Aptitude Test, Class XII Marks for UG admissionsNews »
Aptitude Test, Class XII Marks for UG Admissions
A meeting of Vice-Chancellors of Central Universities has agreed in principle to base admission to undergraduate courses on a combination of marks obtained in class XII examination and marks obtained in a national-level aptitude test.
The meeting also unanimously decided that the universities be allowed to have different weightages for class XII marks and the aptitude test marks and that universities like the ones in the Northeast, which have special mandates to go by only class XII marks alone, to stick to that.
In effect, the meeting rejected the recommendation of a committee headed by the Vice-Chancellor of the Jawaharlal Nehru University, B.B. Bhattacharya, that admission to undergraduate courses be based solely on the basis of a common entrance test, and opted for a system similar to the one adopted at the meeting of the Council of IITs recently.
Speaking to reporters after the meeting, Human Resources Minister Kapil Sibal said, the details for the implementation of the decision would be worked out over the next two months, before the next meeting of the Vice-Chancellors.

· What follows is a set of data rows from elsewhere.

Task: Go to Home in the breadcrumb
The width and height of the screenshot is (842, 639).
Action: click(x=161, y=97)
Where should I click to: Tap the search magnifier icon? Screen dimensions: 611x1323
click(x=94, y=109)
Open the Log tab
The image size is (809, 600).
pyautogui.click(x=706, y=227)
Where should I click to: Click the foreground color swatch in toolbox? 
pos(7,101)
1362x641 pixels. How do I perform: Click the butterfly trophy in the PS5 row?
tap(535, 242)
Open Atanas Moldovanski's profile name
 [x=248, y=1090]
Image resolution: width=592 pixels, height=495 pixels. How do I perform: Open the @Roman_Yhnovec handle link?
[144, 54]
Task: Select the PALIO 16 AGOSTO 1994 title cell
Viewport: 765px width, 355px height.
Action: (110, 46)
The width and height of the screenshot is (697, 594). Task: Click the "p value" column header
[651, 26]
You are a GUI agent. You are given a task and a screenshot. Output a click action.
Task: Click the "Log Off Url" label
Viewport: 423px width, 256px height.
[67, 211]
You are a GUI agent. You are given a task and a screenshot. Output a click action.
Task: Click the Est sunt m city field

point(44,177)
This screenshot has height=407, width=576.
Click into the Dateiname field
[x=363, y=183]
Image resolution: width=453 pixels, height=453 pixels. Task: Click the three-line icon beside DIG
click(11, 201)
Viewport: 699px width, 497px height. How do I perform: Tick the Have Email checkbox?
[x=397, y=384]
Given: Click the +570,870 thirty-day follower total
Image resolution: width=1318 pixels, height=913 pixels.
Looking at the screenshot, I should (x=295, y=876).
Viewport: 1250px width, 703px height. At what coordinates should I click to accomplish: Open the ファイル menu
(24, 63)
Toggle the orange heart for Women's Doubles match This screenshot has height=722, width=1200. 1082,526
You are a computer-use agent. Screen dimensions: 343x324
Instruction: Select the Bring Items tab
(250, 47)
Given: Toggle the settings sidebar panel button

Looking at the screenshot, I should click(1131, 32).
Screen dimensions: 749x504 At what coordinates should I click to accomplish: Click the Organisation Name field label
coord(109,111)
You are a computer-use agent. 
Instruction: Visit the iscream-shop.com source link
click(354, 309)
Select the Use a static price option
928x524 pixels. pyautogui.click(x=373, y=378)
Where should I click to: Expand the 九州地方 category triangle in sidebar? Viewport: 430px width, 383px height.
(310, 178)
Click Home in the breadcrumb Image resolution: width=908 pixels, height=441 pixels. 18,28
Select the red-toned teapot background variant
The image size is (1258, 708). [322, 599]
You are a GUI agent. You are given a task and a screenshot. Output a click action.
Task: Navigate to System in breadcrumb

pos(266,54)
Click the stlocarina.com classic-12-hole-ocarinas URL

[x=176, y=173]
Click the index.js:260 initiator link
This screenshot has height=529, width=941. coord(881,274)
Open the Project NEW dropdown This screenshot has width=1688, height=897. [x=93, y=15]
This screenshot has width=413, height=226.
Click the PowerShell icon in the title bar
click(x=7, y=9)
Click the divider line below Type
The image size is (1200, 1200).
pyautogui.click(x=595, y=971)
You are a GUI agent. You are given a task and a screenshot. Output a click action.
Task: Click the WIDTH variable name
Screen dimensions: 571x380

The meeting in principle approved for a common entrance examination for post-graduate courses, with adequate provision for subject-wise focus. Details for this would also be worked out over the next two months.
The Vice-Chancellors also agreed to introduce a category of ‘navaratna’ universities on the lines of Ivy League in the United States, which refers to a group of eight universities known for their academic excellence.
The ‘navaratna’ universities would have greater financial and academic autonomy and act as a benchmark for the other universities.
In addition, they agreed to introduce four year B.Sc – B.Ed and B.A – B.Ed sandwich courses and offer vocational, skill development and other such programs as additional courses to help the students have better job opportunities.
Further, the meeting decided to allow for credit transfers between different universities to enable lateral movement of the students and agreed to set up code of conducts for university administration, faculty, students and stakeholders.